> STATED GOAL
Starting at the line containing "1249x703 pixels. How" and ending at the line containing "point(1202,56)", rewrite the listing with "more options" changed to "extra choices" and everything else kept the same. Leave out the pictures.

> PROVIDED RECORDS
★ ★ ★ ★
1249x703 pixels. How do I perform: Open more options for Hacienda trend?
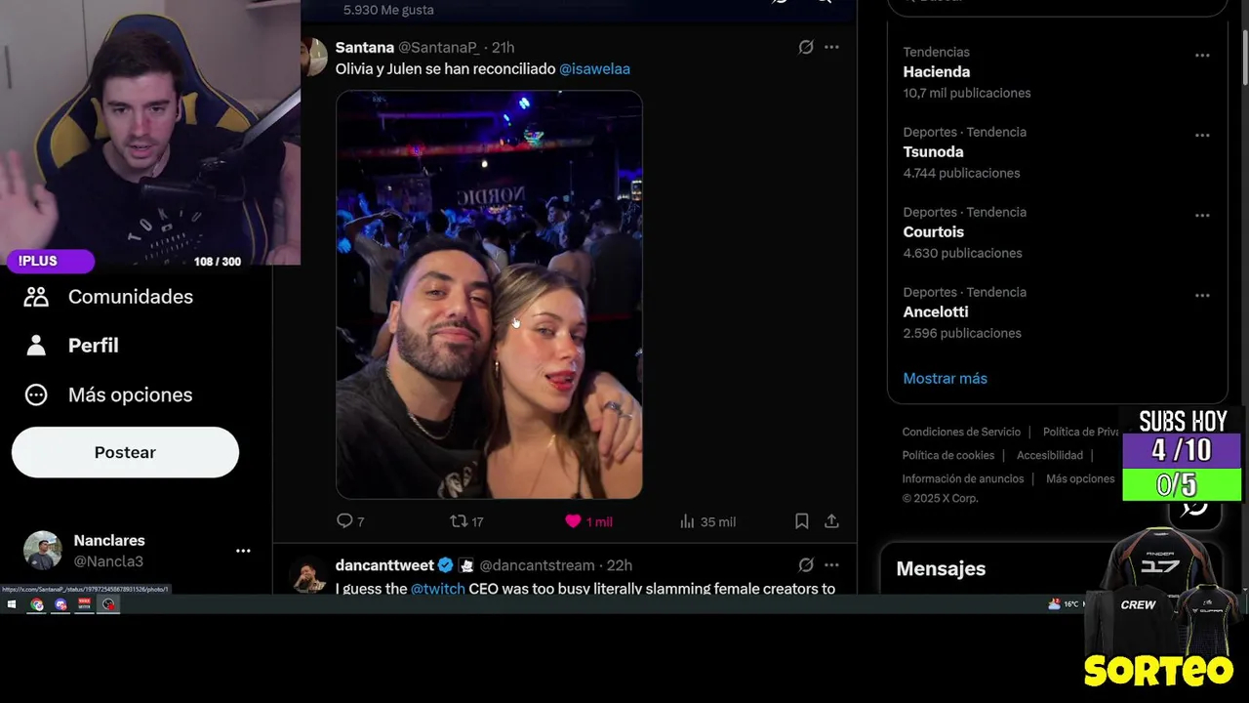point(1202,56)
★ ★ ★ ★
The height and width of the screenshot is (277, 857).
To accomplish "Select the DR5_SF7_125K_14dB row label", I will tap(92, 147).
★ ★ ★ ★
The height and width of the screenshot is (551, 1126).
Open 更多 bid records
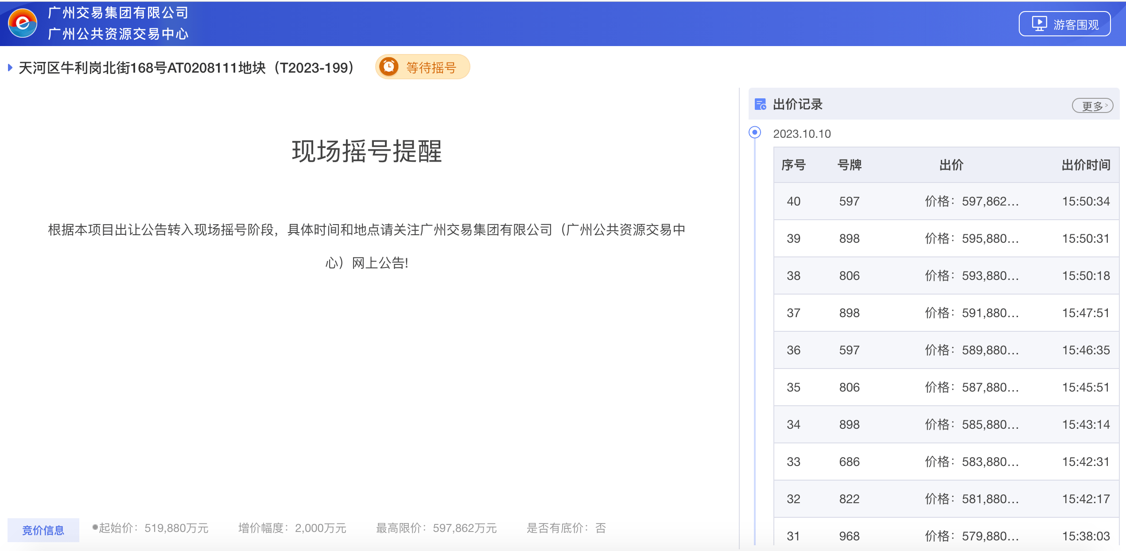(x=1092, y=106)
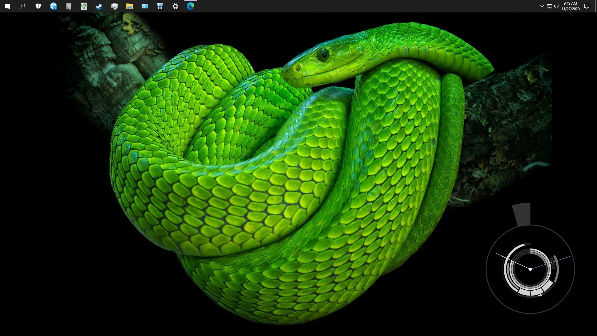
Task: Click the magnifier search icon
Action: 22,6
★ ★ ★ ★
> REPLY
1249x703 pixels. How do I perform: Open extra choices for Hacienda trend?
point(1202,56)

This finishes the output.